Your objective >> Output every entry exactly as written.

[Stored entries]
· · · · ·

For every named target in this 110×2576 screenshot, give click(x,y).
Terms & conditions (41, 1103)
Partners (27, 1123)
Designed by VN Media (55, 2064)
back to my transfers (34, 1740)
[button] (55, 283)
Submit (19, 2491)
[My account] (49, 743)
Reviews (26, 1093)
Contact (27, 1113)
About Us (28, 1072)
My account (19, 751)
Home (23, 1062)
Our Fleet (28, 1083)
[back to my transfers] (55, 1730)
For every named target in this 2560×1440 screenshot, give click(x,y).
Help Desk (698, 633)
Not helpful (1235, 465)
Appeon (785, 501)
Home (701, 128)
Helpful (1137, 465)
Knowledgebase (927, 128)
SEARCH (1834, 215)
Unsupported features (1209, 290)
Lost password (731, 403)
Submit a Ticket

· · · · ·

Response >>
For every named target in this 110×2576 screenshot, give click(x,y).
Terms & conditions (41, 1103)
Partners (27, 1123)
Designed by VN Media (55, 2064)
back to my transfers (34, 1740)
[button] (55, 283)
Submit (19, 2491)
[My account] (49, 743)
Reviews (26, 1093)
Contact (27, 1113)
About Us (28, 1072)
My account (19, 751)
Home (23, 1062)
Our Fleet (28, 1083)
[back to my transfers] (55, 1730)
For every named target in this 2560×1440 screenshot, give click(x,y).
Help Desk (698, 633)
Not helpful (1235, 465)
Appeon (785, 501)
Home (701, 128)
Helpful (1137, 465)
Knowledgebase (927, 128)
SEARCH (1834, 215)
Unsupported features (1209, 290)
Lost password (731, 403)
Submit a Ticket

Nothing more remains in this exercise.